Given passage »
Section 3. (a) A target or a person aggrieved by a violation of this chapter may bring an action in superior court against a person who has made a bad-faith assertion of patent infringement. The court may award to a plaintiff who prevails in an action brought pursuant to this subsection 1 or more of the following remedies: (i) equitable relief; (ii) damages; (iii) costs and fees, including reasonable attorneys’ fees; and (iv) exemplary damages in an amount equal to $50,000 or 3 times the total of damages, costs and fees, whichever is greater.
(b) A person who by contract, agreement or otherwise, directly or indirectly, arranged for the bad faith assertion of patent infringement and a person who otherwise caused or is legally responsible for such bad faith assertion of patent infringement under the principles of the common law shall be liable to a prevailing plaintiff for all damages, costs and fees. Such liability shall be joint and several.
(c) A court may award to a defendant who prevails in an action brought pursuant to this section costs and fees, including reasonable attorneys’ fees, if the court finds the action was not well-grounded in fact and warranted by existing law or was interposed for any improper purpose, such as to harass or to cause unnecessary delay or needless increase in the cost of litigation.
(d) Nothing in this chapter shall limit any right or remedy otherwise available under law to the commonwealth or to any person.
Section 4. The attorney general shall have the same authority under this chapter to make rules, conduct civil investigations, bring civil actions and enter into assurances of discontinuance as provided under chapter 93A. In an action brought by the attorney general pursuant to this section, the court may award or impose any relief available under this chapter.

Task material »
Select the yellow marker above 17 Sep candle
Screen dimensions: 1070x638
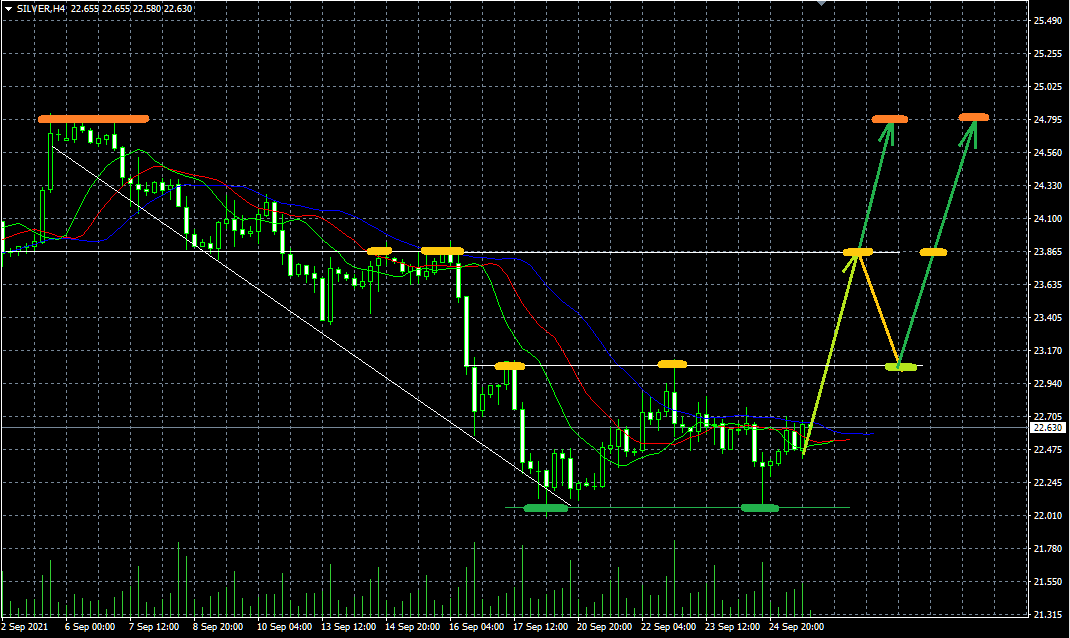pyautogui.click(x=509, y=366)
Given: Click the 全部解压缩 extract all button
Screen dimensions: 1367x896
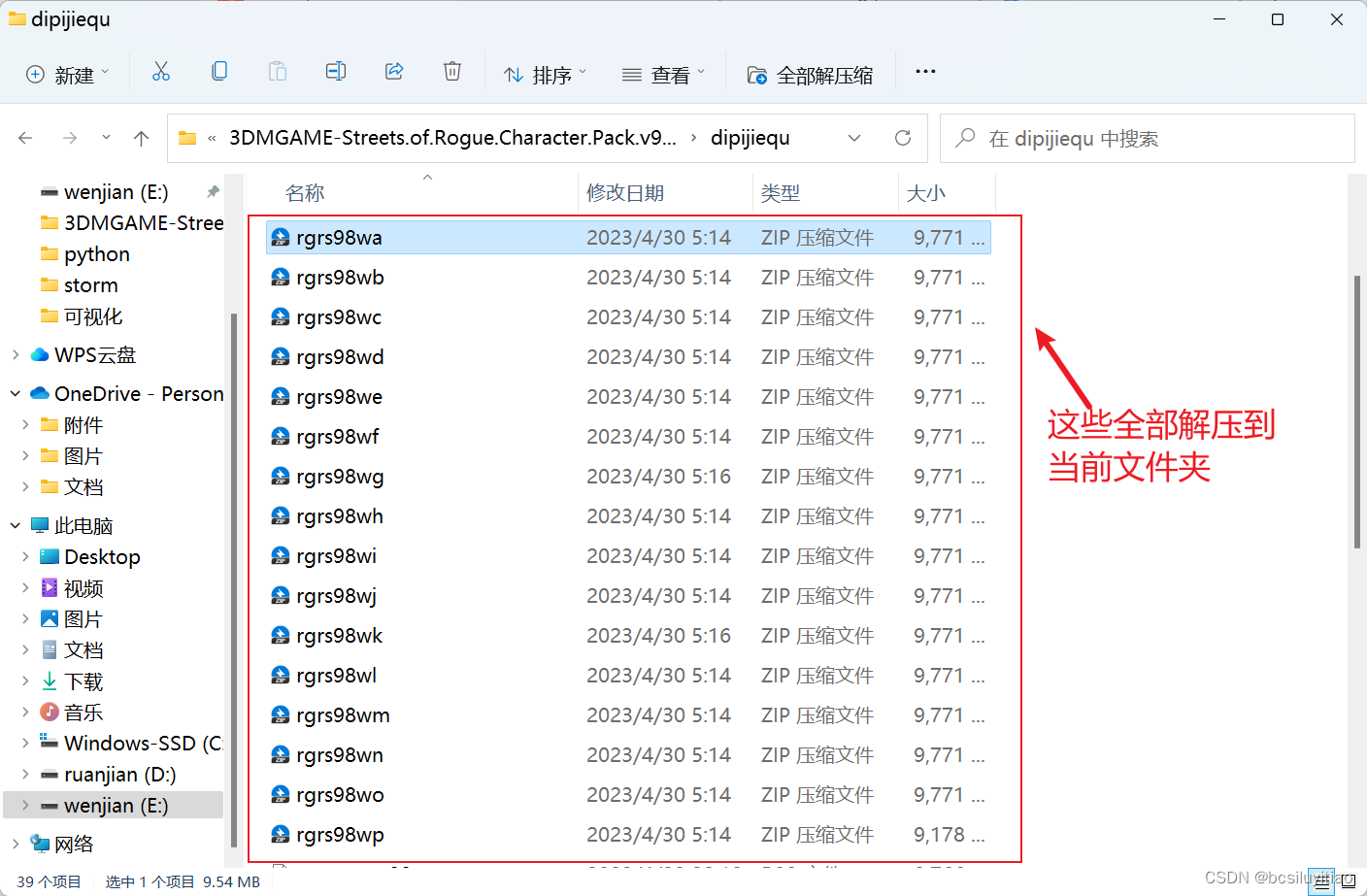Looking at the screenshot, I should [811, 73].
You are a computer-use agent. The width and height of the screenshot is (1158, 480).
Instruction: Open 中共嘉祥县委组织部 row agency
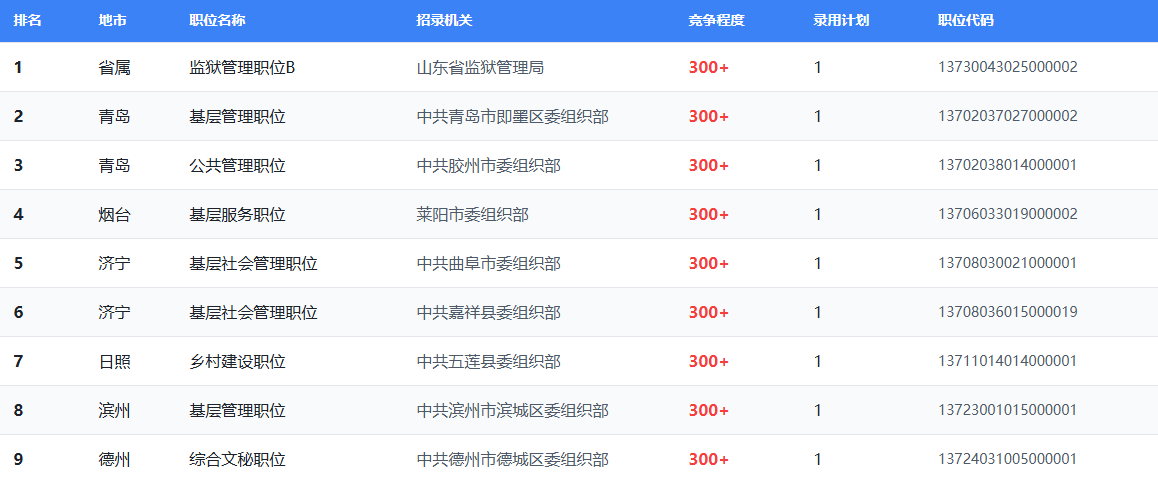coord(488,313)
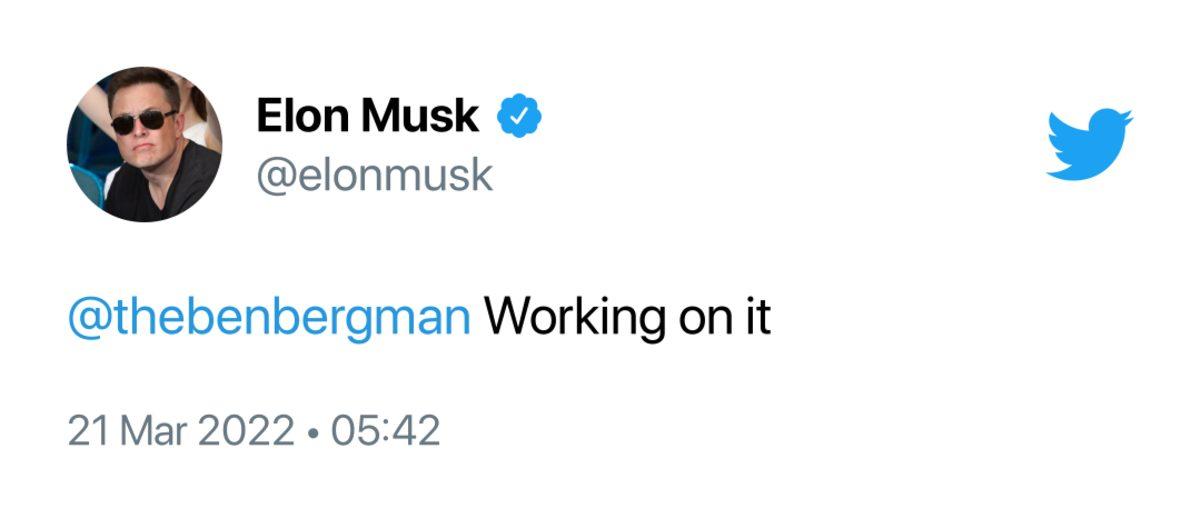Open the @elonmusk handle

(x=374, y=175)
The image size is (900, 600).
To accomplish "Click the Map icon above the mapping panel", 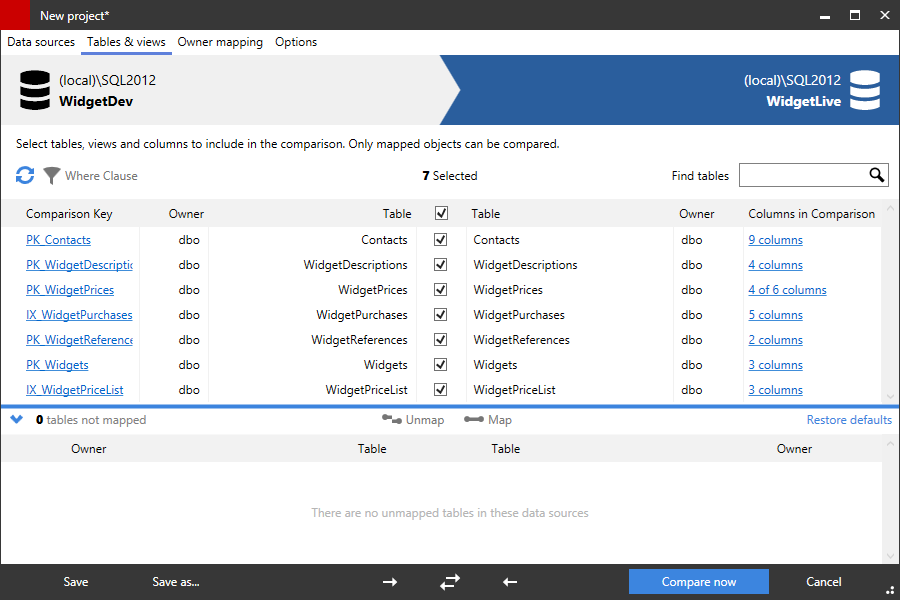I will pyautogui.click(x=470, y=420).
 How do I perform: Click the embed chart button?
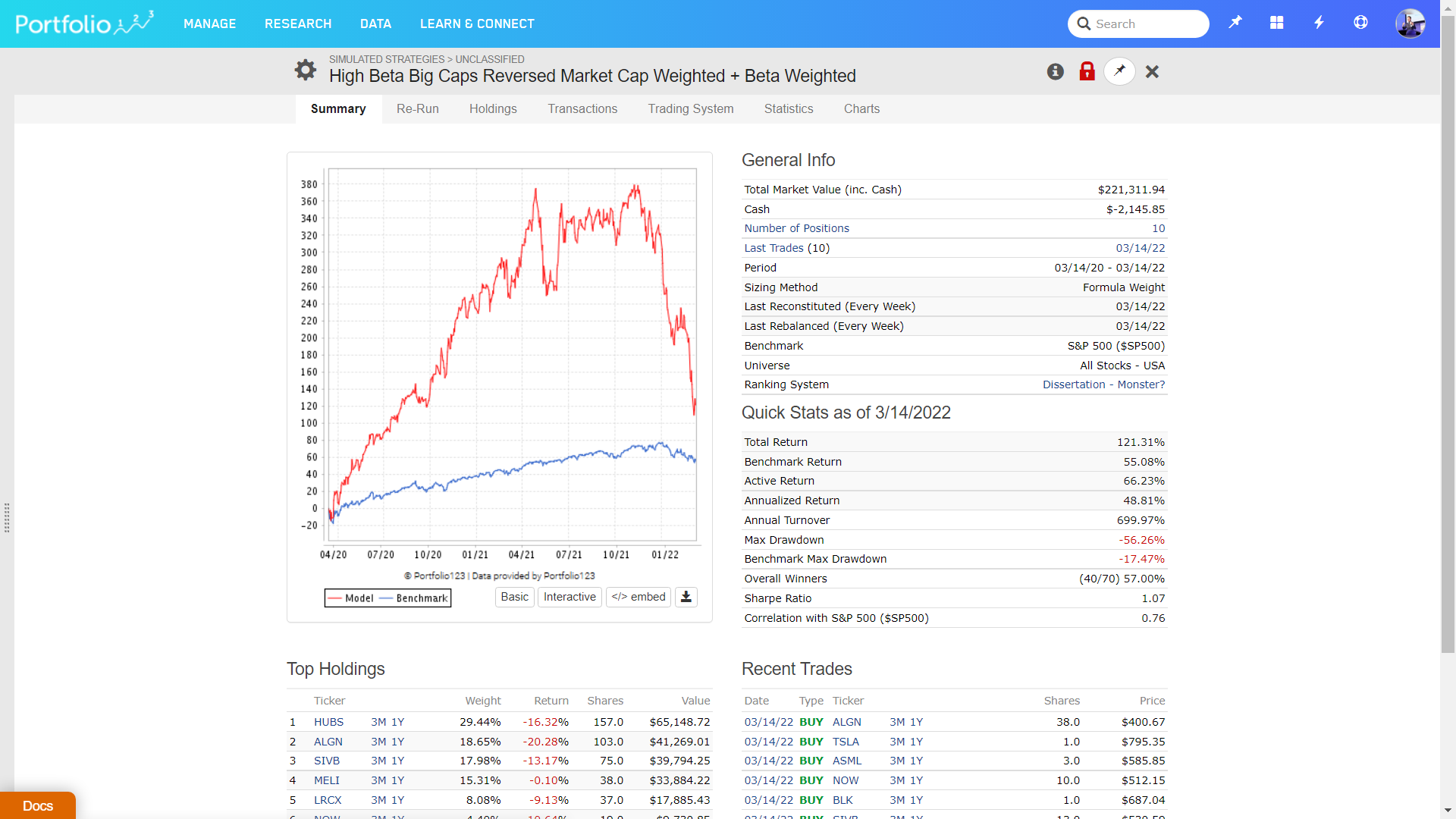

Things to do »
1. From the records, copy out the lines beginning at the one that contains "You are a computer-use" and stopping after the one that contains "(x=374, y=175)", reproducing them unchanged. Omit the pictures from your copy.
2. Continue the statute text on bad-faith assertions of patent infringement from the point where it ends.

Answer list »
1.
You are a computer-use agent. The width and height of the screenshot is (1158, 480).
Instruction: Open 中共嘉祥县委组织部 row agency
coord(488,313)
Open the @elonmusk handle

(x=374, y=175)

2.
SECTION 23. Chapter 138 of the General Laws is hereby amended by striking out section 15F, as appearing in the 2018 Official Edition, and inserting in place thereof the following section:-
Section 15F. (a) For the purposes of this section, “agricultural event” shall only include events certified by the department of agricultural resources pursuant to this section.
(b) Notwithstanding any other provision of this chapter, the local licensing authority of a city or town authorized to grant licenses to sell alcoholic beverages under this chapter may issue to an applicant a special license to sell: (i) wine produced by or for the applicant at an indoor or outdoor agricultural event if the wine is in sealed containers for off-premises consumption and the applicant is authorized to operate a farmer-winery under section 19B; (ii) malt beverages produced by or for the applicant at an indoor or outdoor agricultural event if the malt beverages are in sealed containers for off-premises consumption and the applicant is authorized to operate a farmer-brewery under section 19C; or (iii) distilled spirits produced by or for the applicant at an indoor or outdoor agricultural event if the spirits are in sealed containers for off-premises consumption, the applicant is authorized to operate a farmer-distillery under section 19E and the city or town is authorized to grant licenses for the sale of all alcoholic beverages.
(c) The sale of alcoholic beverages under this section shall be conducted by the licensee or by an agent, representative or solicitor of the licensee to customers who are not less than 21 years of age. A licensee under this section may provide samples of its alcoholic beverages to prospective customers at an indoor or outdoor agricultural event without charge. A sample shall be served by the licensee or by an agent, representative or solicitor of the licensee to individuals who are not less than 21 years of age and shall be consumed in the presence of the licensee or an agent, representative or solicitor of the licensee; provided, however, that a sample of wine shall not exceed 1 ounce, a sample of a malt beverage shall not exceed 2 ounces and a sample of distilled spirits shall not exceed ¼ ounce; and provided further, that not more than 5 samples shall be served to an individual prospective customer.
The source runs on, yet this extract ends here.